When a fraud model approves a transaction it should have blocked, the first instinct is to retrain the model, adjust the threshold, or improve the features. When an AI agent acts on wrong context, the first instinct is to improve the prompt, add memory, or switch models.

The interventions that should work — more data, better models, lower latency — don't fix coherence failures, because the problem isn't in any single layer. It's in the gap between layers: the seam where independently-consistent systems have to be read together and their outputs treated as a unified picture of reality.

Coherence failures are invisible in the tooling. Your data observability platform will show green. Your feature store's freshness metrics will look fine. Your latency dashboards will show sub-100ms reads. Everything looks healthy because every individual component is healthy. The incoherence only exists at the moment a decision assembles context from all of them simultaneously.

What Would a Coherence-Aware Stack Look Like?

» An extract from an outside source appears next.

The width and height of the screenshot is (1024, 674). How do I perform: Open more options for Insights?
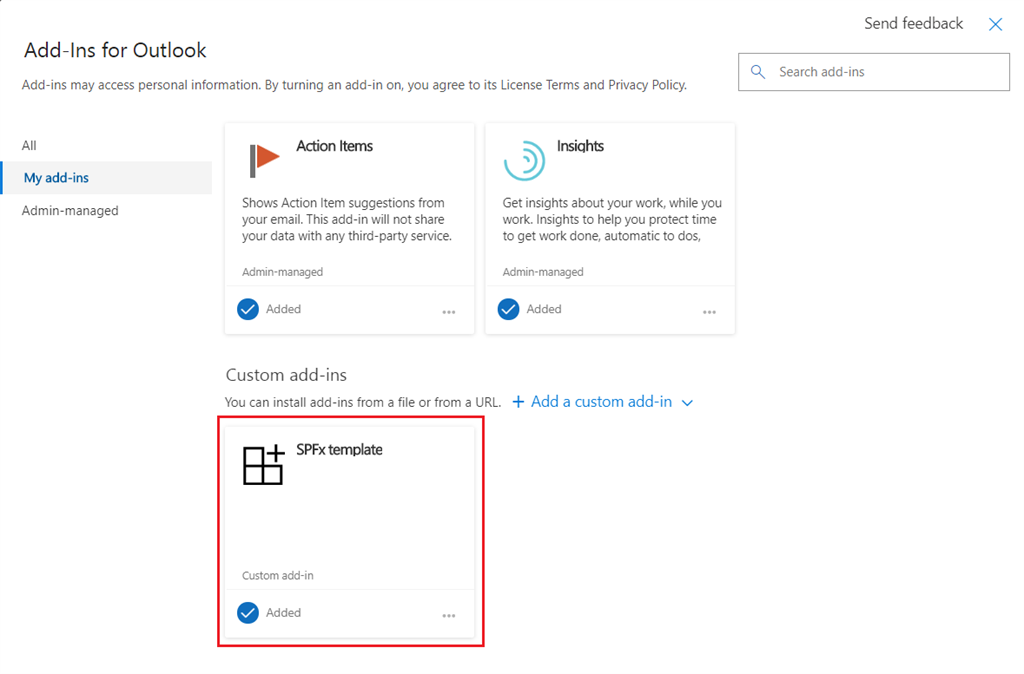point(710,310)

A stack designed for decision coherence has three properties that the modern analytical stack lacks.

Single snapshot semantics across systems. A decision should be able to read all of its required context — transactional state, derived aggregates, streaming signals, vector representations — as of the same logical point in time. This is different from reading each system at "the latest." It means the stack maintains a consistent snapshot that spans systems, so a decision sees a coherent view of reality rather than a patchwork of independently-current values.

Incremental materialization with bounded lag. Derived state — aggregates, features, rollups — should be maintained incrementally as events arrive, not recomputed on a batch schedule. The goal is not zero-lag (which is impossible for non-trivial transformations) but bounded lag: a guarantee that the context available at decision time is at most N milliseconds behind raw event arrival, where N is small enough to be within the validity window of the decision.

Concurrent write isolation that doesn't sacrifice read performance. Under high concurrency, reads and writes must be isolated such that a decision sees either a fully committed write or no write — not a partial state. This is a standard database guarantee that most analytical systems relax for throughput. A decision-coherent stack restores it for the specific reads that feed automated decisions.

These properties are not exotic. They exist in database systems, though usually only within a single system boundary. The architectural challenge — and the reason the modern data stack hasn't solved this — is providing them across the heterogeneous sources that real automated decisions consume.

The Coherence Problem Is Getting Harder

Three trends are making this worse.

AI agents read more context, from more systems, under tighter time constraints. A traditional fraud model might read five features from one system. A multi-agent orchestration system might read dozens of signals from a dozen systems, synthesize them, and act — all within a second. Each additional source multiplies the opportunity for incoherence.

Automated decisions are taking on higher-stakes actions. AI agents are increasingly being given the ability to take real-world actions: approving transactions, extending credit, executing trades, modifying customer state. The cost of acting on incoherent context is no longer a misfired recommendation — it's a financial loss, a compliance violation, or a cascading error that's hard to reverse.

Concurrency is increasing. As more decisions are automated and as systems scale, the window during which concurrent state changes can cause coherence failures grows. Fraud rings exploit exactly this: high-concurrency bursts designed to exploit the gap between when state changes and when derived context reflects it.

The modern data stack was not designed for this world. It was designed for a world where decisions are made by humans, who can tolerate staleness, who can recognize and correct inconsistencies, and who operate at a cadence that makes analytical eventual consistency acceptable.

Coherence Is Not a Feature. It's Infrastructure.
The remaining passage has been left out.